Burrard Marina Field House Studio Residency
Offsite at Burrard Marina Field House
Australian artist de Souza investigates the politics of space informed through a formal training in architecture combined with her experiences such as squatting in Redfern, Sydney. De Souza’s work emphasizes participation and reciprocity, and often involves the process of learning new skills and fostering relationships to create site and situation-specific projects. For over ten years she has self-published her hand-bound books and zines under the name All Thumbs Press.
In Vancouver, De Souza has developed a series of community based workshops throughout 2015-16 engaging participants in a critical dialogue regarding local food production. De Souza worked closely with various local urban farmers, food security activists and community members to explore the food politics within the city as both evidence of and a metaphor for urban displacement through gentrification.
In 2015, her handmade inflatable dome became a temporary space at the Field House for a public picnic engaging Canadian colonial narratives via a consideration of national food traditions. Meeting with local chefs, food activists and residents de Souza prepared a truly Canadian feast as a source for an afternoon of unfolding dialogue that the artist mapped directly onto the floor of the dome, a starting point for the discussion was the ephemerality of the event itself.
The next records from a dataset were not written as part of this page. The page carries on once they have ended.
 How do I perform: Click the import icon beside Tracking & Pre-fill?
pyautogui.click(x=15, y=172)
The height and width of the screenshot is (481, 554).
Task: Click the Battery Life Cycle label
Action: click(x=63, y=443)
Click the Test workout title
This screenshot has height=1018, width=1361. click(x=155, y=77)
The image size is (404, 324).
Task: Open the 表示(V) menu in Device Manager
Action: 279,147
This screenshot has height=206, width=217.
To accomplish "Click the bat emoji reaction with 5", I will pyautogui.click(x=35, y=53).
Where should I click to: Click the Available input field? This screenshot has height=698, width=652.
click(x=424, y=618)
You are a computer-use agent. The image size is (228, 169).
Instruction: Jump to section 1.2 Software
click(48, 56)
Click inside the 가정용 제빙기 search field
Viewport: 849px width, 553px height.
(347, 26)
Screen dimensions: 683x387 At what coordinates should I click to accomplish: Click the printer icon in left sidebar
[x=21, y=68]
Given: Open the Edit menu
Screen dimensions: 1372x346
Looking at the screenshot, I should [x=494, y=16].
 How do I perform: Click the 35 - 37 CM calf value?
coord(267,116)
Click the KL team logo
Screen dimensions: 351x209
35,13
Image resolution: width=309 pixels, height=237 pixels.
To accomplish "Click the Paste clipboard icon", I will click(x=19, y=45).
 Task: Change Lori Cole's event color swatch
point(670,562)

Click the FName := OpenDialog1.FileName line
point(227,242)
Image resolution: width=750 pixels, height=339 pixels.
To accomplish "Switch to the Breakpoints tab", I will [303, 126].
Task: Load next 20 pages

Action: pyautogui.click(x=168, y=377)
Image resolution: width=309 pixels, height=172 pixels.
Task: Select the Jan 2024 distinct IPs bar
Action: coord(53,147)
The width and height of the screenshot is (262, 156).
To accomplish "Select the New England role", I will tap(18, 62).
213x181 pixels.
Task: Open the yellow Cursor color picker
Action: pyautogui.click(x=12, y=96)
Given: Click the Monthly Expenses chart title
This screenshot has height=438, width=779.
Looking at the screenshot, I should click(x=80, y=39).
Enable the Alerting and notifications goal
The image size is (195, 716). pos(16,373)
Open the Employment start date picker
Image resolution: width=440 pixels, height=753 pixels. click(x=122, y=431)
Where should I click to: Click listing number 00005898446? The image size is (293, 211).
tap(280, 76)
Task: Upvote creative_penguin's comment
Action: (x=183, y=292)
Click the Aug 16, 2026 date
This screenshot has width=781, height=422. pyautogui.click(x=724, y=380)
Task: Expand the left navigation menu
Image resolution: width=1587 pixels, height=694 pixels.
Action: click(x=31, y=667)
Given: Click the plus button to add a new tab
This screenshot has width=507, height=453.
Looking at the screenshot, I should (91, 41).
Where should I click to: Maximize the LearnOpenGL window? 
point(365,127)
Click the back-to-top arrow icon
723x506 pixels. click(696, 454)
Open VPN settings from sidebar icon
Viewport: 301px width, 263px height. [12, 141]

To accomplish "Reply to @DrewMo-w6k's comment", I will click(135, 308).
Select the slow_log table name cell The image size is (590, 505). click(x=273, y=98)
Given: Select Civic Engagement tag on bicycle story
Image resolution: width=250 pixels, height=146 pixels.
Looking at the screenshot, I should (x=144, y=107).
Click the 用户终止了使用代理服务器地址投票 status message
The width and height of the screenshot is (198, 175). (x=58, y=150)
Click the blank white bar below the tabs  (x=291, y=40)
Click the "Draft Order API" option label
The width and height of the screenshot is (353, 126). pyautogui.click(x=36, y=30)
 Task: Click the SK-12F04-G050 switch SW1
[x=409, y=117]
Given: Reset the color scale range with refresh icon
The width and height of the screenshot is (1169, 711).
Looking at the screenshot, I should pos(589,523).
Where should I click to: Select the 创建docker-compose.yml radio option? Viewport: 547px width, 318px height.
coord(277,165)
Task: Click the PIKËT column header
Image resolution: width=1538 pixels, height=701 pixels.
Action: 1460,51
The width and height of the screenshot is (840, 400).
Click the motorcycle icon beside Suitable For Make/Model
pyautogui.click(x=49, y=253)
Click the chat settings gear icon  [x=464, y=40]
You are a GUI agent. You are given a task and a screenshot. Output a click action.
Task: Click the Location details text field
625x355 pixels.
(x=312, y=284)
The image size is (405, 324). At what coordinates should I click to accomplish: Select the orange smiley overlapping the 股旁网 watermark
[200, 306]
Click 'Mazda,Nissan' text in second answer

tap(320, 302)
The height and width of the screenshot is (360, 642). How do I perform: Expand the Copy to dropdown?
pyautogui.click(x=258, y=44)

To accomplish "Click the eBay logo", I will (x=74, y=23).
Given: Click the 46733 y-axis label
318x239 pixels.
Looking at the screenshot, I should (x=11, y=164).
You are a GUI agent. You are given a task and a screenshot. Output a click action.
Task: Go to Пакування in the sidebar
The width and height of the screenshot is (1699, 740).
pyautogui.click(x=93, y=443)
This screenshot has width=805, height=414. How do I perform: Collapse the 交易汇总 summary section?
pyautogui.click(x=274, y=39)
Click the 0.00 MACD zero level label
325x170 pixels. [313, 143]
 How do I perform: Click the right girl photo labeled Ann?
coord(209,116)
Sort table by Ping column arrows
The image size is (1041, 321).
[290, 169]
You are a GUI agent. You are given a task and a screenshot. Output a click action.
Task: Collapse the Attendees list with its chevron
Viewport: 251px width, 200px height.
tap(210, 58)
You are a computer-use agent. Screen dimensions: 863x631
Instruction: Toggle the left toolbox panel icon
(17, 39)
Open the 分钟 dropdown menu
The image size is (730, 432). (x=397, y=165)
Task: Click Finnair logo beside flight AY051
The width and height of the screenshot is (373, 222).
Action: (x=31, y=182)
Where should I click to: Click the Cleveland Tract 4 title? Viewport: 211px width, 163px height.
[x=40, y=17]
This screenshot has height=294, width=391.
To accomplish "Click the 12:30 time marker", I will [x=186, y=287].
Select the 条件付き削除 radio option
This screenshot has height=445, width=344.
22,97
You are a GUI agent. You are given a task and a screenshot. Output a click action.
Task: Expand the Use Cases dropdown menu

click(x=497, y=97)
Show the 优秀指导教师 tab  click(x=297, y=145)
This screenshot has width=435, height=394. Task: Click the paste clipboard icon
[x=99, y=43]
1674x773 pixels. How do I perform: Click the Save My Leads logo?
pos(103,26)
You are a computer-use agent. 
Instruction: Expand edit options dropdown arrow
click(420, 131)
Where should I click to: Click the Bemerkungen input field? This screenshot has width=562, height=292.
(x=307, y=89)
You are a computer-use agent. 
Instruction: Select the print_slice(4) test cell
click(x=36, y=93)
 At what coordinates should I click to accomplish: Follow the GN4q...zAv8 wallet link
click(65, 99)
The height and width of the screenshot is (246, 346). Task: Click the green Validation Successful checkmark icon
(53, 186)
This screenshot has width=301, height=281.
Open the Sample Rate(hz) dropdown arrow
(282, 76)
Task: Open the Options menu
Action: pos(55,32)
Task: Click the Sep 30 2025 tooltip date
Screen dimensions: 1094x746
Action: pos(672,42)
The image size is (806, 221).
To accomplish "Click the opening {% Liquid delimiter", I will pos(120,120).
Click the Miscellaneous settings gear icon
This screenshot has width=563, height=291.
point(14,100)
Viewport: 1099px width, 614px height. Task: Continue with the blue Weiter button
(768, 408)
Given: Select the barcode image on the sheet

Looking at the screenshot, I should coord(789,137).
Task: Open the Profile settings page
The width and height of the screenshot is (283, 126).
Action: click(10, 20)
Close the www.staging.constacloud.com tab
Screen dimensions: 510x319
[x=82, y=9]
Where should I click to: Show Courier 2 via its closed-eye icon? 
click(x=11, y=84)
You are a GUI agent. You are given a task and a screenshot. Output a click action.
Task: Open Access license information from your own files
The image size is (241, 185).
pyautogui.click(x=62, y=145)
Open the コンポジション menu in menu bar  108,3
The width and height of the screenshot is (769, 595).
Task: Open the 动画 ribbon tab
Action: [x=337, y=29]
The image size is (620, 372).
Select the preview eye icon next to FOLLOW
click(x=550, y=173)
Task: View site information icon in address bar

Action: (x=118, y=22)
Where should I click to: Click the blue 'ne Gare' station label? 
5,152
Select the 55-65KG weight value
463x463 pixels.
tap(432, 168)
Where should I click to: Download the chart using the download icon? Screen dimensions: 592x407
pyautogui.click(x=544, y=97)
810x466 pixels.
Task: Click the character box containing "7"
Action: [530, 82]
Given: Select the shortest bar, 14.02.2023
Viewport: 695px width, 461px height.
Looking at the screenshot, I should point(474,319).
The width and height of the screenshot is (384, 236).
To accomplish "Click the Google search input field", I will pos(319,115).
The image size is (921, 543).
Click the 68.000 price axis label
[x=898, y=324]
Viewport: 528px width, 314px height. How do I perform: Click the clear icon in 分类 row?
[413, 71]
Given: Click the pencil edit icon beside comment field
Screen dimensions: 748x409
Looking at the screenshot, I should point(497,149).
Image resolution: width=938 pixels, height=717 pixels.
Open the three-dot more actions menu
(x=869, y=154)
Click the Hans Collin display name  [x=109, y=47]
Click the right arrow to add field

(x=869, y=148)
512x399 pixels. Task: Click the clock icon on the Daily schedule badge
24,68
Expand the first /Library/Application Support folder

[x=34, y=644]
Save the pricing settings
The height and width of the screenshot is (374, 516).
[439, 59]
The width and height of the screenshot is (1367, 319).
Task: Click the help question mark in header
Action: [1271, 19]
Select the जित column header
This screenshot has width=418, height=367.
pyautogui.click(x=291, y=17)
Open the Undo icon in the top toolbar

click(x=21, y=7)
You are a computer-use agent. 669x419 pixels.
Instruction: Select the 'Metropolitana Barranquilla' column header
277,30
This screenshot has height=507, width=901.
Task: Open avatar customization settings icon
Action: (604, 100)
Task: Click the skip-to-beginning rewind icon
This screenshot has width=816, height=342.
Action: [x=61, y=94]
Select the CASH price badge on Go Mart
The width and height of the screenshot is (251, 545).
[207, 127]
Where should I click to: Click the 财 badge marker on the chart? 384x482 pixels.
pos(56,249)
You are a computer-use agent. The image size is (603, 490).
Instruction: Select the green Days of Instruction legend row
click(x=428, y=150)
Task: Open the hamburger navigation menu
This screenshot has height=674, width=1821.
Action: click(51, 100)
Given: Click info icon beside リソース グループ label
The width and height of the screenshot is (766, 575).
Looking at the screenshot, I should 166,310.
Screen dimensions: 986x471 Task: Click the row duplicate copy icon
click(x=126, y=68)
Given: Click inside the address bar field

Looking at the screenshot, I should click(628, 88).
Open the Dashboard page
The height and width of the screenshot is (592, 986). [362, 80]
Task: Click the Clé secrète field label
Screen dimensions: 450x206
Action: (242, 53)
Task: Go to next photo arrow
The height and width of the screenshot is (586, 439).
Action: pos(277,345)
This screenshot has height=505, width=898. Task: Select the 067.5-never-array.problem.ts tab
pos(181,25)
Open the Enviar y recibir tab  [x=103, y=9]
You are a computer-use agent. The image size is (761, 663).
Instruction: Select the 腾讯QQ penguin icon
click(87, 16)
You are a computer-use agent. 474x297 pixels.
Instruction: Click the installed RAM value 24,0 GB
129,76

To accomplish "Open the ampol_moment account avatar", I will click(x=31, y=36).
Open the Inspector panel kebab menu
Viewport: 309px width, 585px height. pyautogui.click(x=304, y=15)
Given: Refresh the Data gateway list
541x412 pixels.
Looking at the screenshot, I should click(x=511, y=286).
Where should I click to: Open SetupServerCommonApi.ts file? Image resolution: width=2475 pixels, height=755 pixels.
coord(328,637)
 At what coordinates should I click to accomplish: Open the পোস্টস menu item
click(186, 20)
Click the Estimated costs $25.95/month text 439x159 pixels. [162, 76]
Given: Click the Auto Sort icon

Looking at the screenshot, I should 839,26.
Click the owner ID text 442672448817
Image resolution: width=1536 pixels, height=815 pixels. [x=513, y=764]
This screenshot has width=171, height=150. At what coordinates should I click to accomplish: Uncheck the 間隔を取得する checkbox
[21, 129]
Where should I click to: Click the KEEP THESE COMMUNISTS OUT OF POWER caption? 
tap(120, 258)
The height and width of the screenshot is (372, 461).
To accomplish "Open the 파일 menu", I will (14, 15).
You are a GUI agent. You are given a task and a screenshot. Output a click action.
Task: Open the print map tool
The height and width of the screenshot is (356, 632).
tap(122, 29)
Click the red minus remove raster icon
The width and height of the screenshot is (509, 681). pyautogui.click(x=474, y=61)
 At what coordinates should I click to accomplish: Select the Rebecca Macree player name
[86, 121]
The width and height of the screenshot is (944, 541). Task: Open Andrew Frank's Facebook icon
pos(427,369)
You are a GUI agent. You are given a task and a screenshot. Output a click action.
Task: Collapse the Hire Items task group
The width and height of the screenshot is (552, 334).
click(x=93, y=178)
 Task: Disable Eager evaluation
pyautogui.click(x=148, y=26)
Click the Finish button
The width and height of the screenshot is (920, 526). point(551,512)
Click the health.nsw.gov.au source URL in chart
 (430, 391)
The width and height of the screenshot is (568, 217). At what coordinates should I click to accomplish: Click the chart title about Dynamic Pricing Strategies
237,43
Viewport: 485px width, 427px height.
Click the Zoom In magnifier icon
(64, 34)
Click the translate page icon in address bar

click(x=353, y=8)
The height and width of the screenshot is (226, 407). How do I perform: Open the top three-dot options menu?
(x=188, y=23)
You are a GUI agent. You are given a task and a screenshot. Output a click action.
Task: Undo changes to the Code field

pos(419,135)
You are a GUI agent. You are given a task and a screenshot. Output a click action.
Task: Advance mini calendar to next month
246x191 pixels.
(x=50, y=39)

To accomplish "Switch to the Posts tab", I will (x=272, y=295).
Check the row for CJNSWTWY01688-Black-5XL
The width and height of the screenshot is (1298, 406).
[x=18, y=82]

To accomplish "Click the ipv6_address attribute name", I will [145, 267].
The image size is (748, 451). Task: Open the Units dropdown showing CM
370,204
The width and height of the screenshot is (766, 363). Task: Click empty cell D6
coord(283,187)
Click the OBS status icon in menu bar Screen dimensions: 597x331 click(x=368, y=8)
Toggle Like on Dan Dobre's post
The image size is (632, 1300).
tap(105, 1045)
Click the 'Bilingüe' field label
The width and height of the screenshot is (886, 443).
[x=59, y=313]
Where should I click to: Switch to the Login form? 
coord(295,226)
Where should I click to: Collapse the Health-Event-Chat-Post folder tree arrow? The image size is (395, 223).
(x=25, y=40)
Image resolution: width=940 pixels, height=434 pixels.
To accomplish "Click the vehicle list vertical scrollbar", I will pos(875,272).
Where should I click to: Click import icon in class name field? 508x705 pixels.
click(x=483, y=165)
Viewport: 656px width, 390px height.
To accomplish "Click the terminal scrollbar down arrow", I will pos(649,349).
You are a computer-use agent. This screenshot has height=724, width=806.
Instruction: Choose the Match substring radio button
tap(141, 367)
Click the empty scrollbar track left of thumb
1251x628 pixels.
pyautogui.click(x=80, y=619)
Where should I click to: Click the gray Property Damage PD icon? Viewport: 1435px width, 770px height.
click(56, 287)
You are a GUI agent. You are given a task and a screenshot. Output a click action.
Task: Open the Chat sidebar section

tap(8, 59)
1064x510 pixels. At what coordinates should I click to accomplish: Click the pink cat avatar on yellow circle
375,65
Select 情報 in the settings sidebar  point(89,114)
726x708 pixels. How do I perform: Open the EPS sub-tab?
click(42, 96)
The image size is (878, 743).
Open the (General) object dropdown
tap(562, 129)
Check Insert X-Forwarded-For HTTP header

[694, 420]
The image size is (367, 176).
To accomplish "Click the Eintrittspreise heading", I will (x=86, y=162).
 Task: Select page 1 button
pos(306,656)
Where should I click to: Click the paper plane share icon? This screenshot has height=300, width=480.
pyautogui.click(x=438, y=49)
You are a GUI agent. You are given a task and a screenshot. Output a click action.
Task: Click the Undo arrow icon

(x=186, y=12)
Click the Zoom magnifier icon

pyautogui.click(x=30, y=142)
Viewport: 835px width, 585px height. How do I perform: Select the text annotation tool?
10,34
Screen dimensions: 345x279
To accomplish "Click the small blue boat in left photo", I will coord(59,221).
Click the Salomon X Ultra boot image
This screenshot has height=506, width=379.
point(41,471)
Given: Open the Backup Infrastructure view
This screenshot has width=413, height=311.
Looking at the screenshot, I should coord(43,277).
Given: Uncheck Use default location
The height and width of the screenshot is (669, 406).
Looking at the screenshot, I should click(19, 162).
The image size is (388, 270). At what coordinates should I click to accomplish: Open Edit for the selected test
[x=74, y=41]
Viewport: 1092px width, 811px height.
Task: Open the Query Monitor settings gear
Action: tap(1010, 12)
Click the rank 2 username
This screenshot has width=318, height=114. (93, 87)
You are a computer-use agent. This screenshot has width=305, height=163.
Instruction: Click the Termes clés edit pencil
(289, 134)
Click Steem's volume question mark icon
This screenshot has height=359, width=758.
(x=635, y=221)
De Souza hosted a second event, an urban foraging expedition culminating in jam making, experimental mapping and a discussion exploring local foods, cultural preservation and the continuing effects of colonization in contemporary Vancouver. The event featured two local guest collaborators, Lori Snyder, an Indigenous Herbalist specializing in urban foraging for wild, edible and medicinal plants; and Lori's partner, Steve Snyder, a master jam maker for the last fifteen years. This two-day event began with a foraging tour led by Lori Snyder focusing on the native blackberry, the introduced blackberry and other native plants. Participants foraged on the banks surrounding the Field House which are covered with wild Himalayan Blackberries — an invasive, “colonizing,” non-native species in Vancouver. On the second day, Steve Synder led a jam making session with the foraged berries. While communally making jam, de Souza led a discussion focused on the act of preserving these locally dominant berries, questioning whose culture is in fact preserved and how this can be linked to colonial narratives. This discussion culminated in an experimental mapping of the dialogue.
To complete this project, the artist returned to Vancouver for subsequent residencies at the Burrard Marina Field House in April 2015, July 2015 and September/October 2016.
Biography
Recent exhibitions include; Redfern School of Displacement, 20th Biennale of Sydney (2016); Abundance: Fruit of the Sea, Bounty of the Mountains, 2016 Setouchi Triennale. Temporary Spaces, Edible Places: Vancouver and Preservation, Contemporary Art Gallery; Temporary Spaces, Edible Places: New York, AC Institute, New York (2015). Temporality in Architecture, Food and Communities, Delfina Foundation, London; Temporary Spaces, Edible Places, Atlas Arts, Isle of Skye; If There's Something Strange In Your Neighbourhood ..., Ratmakan kampung, Yogyakarta, Indonesia (2014).
Burrard Marina Field House
The Burrard Marina Field House Studio is an off-site artist residency space and community hub organized by the Contemporary Art Gallery. This program moves beyond conventional exhibition making, echoing the founding origins of the gallery where artists were offered support toward the production of new work, while reaching out to communities and offering new ways for individuals to encounter and connect with art and artists. Running parallel to the residency program were an ongoing series of public events for all ages.
This project has been assisted by the Australian Government through the Australia Council for the Arts, its arts funding and advisory body.